Capitol Alert

California political losers have hard time paying debts

Sandra Fluke, a candidate for state Senate, stands in her campaign office in Los Angeles in July 2014. Fluke lost the race and her campaign reported more than $140,000 in outstanding debt at the end of 2014.
Sandra Fluke, a candidate for state Senate, stands in her campaign office in Los Angeles in July 2014. Fluke lost the race and her campaign reported more than $140,000 in outstanding debt at the end of 2014. AP

Today’s story in The Bee about lawmakers’ campaign debt showed that it can take months or even years to pay off personal loans and unpaid bills. And that’s for candidates who won. For losing candidates, the task becomes much harder, experts say.

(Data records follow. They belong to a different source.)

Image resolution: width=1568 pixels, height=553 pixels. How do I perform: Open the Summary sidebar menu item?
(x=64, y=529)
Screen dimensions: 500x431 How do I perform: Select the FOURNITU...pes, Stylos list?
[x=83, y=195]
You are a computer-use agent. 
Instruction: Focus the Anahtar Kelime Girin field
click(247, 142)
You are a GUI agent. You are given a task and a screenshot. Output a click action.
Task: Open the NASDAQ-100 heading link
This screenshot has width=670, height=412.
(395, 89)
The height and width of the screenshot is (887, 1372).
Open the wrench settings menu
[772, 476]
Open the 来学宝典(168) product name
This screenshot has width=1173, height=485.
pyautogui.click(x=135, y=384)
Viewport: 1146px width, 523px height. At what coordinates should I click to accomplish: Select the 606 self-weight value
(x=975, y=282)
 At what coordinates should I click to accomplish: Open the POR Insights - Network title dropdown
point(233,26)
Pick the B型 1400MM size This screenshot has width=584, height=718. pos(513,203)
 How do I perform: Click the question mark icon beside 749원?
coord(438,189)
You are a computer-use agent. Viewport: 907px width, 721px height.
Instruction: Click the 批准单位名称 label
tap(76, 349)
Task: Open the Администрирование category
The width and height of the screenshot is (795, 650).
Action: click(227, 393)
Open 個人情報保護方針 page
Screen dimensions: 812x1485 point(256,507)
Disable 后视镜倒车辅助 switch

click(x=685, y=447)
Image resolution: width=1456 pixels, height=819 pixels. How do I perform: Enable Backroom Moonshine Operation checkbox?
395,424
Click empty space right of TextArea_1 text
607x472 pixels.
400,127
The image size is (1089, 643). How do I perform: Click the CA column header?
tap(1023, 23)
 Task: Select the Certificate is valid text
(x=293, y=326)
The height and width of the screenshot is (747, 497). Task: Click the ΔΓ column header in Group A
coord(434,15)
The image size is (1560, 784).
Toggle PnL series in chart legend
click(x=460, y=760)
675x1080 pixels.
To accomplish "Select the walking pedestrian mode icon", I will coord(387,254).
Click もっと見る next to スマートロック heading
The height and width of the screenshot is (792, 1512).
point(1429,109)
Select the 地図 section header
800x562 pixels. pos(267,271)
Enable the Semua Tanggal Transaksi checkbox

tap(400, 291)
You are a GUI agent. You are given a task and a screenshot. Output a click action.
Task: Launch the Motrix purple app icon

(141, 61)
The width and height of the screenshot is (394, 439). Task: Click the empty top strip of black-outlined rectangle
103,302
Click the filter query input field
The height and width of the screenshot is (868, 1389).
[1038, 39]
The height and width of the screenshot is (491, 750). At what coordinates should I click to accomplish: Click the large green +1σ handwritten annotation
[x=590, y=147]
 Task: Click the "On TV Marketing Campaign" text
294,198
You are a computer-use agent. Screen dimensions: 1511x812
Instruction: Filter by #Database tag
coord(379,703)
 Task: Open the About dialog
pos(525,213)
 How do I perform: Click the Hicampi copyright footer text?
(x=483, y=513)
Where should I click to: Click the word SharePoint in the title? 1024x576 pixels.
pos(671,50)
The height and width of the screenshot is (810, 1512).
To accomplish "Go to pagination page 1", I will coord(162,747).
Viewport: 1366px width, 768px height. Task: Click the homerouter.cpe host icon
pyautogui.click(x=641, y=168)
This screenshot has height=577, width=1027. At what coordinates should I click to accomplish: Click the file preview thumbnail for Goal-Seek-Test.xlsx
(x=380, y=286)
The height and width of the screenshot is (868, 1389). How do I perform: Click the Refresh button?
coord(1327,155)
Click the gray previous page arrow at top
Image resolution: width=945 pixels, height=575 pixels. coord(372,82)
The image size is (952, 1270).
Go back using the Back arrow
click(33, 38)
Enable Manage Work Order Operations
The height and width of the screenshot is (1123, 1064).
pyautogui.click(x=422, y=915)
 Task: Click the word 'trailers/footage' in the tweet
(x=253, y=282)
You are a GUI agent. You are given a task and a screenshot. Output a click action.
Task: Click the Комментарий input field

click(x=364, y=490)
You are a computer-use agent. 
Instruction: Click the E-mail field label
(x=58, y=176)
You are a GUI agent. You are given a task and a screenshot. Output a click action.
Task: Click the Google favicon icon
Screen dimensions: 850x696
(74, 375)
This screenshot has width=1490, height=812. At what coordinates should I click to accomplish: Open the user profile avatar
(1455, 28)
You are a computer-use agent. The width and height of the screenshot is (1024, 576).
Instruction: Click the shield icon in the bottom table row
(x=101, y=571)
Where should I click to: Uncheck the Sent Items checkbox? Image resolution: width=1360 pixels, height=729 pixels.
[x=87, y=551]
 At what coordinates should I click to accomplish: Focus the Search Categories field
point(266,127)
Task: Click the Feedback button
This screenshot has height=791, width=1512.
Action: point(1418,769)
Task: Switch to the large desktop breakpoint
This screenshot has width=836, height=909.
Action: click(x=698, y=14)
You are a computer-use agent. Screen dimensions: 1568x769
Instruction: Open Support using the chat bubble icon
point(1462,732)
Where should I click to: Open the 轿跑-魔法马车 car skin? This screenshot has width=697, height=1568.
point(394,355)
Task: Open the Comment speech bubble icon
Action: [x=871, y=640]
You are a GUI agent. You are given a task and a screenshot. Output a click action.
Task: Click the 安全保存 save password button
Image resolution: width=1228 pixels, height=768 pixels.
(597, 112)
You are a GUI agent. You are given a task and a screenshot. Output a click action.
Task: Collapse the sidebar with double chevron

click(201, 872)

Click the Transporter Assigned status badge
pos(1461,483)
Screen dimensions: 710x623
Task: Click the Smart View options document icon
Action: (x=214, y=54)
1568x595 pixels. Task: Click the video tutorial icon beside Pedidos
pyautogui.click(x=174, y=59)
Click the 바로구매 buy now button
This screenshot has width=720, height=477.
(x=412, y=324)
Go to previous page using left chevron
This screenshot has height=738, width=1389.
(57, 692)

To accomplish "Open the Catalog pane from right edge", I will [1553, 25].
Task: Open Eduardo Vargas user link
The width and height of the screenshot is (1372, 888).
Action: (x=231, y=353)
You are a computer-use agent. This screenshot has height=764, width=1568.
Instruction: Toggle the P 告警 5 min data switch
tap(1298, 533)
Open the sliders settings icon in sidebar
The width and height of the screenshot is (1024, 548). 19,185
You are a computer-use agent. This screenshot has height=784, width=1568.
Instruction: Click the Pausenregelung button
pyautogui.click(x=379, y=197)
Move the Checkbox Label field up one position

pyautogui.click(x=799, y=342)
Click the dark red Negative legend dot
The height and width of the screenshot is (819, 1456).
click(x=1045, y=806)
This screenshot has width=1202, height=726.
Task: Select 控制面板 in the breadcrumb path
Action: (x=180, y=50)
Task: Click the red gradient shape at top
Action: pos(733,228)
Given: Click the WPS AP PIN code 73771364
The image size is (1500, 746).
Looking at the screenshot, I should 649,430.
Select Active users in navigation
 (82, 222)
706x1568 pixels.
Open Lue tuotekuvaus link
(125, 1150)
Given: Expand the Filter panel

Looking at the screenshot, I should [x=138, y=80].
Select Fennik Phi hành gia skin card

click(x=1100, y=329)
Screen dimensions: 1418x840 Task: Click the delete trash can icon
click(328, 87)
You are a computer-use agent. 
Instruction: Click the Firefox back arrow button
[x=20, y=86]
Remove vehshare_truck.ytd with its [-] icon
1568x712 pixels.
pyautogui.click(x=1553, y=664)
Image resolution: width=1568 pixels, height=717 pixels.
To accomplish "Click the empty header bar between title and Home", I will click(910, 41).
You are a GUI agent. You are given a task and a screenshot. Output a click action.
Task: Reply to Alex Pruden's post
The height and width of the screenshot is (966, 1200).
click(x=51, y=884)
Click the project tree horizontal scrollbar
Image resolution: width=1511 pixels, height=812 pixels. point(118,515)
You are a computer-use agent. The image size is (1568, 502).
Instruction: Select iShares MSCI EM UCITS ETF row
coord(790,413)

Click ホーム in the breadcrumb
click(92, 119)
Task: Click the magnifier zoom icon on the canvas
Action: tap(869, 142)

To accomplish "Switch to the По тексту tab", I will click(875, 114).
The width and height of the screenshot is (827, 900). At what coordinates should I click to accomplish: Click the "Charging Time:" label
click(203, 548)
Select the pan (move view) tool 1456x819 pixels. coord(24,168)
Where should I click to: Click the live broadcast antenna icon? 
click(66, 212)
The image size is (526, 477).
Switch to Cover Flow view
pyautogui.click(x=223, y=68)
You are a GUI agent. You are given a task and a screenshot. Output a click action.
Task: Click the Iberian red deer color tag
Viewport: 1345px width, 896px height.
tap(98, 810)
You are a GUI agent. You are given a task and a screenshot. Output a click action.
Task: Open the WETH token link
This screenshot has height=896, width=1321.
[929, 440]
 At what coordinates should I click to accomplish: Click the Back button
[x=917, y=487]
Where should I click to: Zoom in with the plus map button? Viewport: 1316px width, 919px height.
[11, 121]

“It’s undeniable that it’s a lot easier to raise money if you win than if lose,” former Assemblyman Roger Dickinson, D-Sacramento, said. Unsuccessful legislative candidates reported almost half a million dollars in debt at the end of 2014, records show.

Democrat Sandra Fluke lost her bid for a Los Angeles-area state Senate seat in November and her campaign reported more than $140,000 in outstanding debt Dec. 31. That included $100,000 in personal loans and more than $46,000 in credit-card bills, her reports show. Fluke declined to comment.

Diamond Bar Republican Phillip Chen, who finished third in an Assembly primary last June, reported $138,000 in debt, including a $100,000 personal loan. On his campaign campaign website, Chen thanked supporters: “Your sacrifices will not be forgotten and I am forever indebted to you.”

Campaign debt sometimes generates bad publicity. Last winter, newspaper articles highlighted $490,000 in campaign debt still owed by 2010 Senate candidate Carly Fiorina, a possible 2016 presidential candidate. Fiorina quickly paid off the expenses.

Campaign debt, though, rarely translates into anything approaching the alleged criminal behavior of former state Sen. Leland Yee, D-San Francisco. According to federal prosecutors, a $70,000 debt left from over from Yee’s unsuccessful 2011 campaign for San Francisco mayor allegedly drove him to accept bribes in return for official favors and arrange overseas weapons deals.

“We're 32 out now. $32,000 out ... from paying off the debt,” Yee allegedly told an undercover agent, according to last year’s federal indictment.

For campaign companies, meanwhile, unpaid bills goes with the territory of working in politics. Matt Rexroad, a longtime Republican political consultant, said he has been stiffed by clients and “had to learn some lessons the hard way.”

“Everyone tries to get paid up front,” he said.